--- Information ---

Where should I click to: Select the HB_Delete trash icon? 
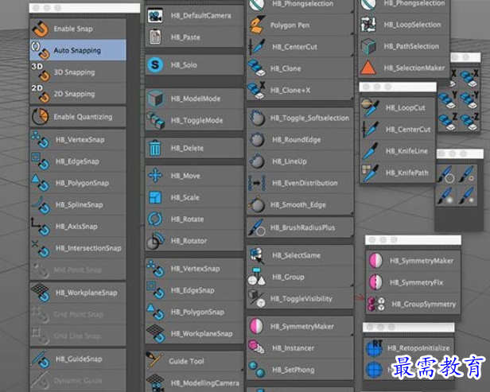(x=155, y=148)
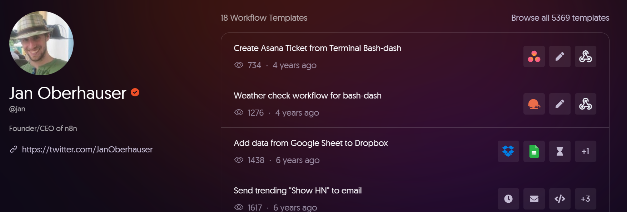Click the clock schedule node icon

point(508,199)
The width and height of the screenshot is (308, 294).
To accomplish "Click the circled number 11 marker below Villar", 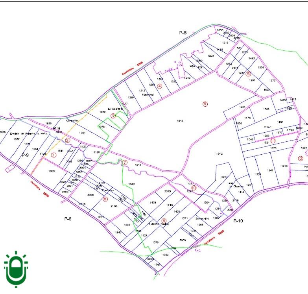I will pyautogui.click(x=273, y=141).
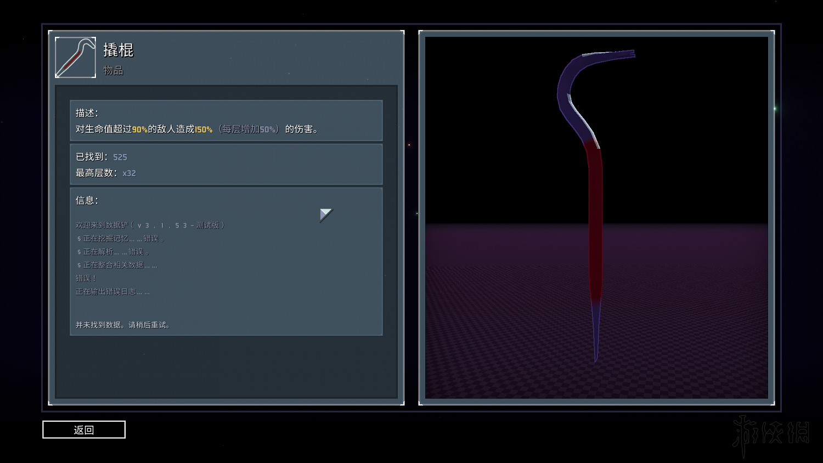Image resolution: width=823 pixels, height=463 pixels.
Task: Select the yellow 90% health value
Action: pos(139,129)
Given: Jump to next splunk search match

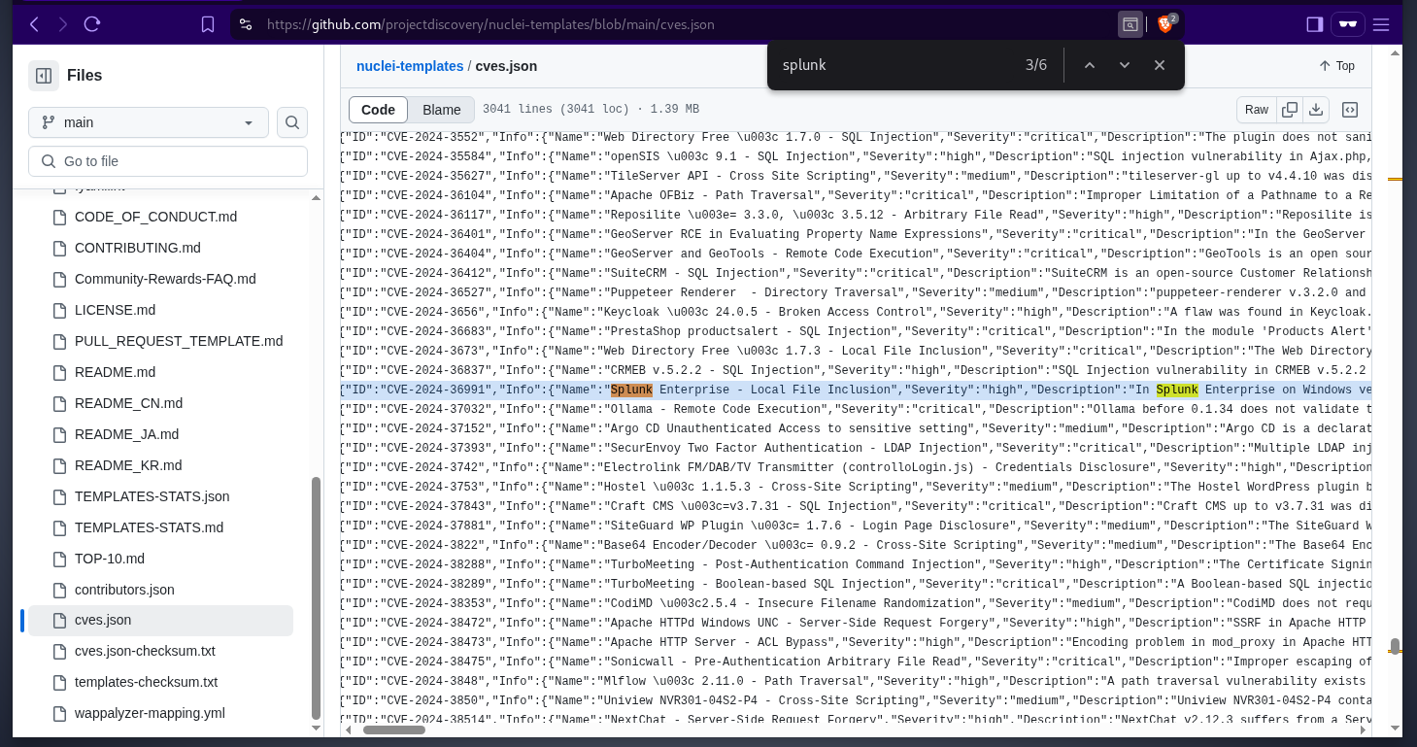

--- Your task ---
Copy only what lies between the start of the listing above and the line containing "The width and", inclusive of both ends, exactly as written, and drop the pictures.

--- Answer to the problem ---
Where should I click to: Select the HB_Delete trash icon? 
(x=155, y=148)
Click the clock schedule node icon

point(508,199)
The width and height of the screenshot is (308, 294).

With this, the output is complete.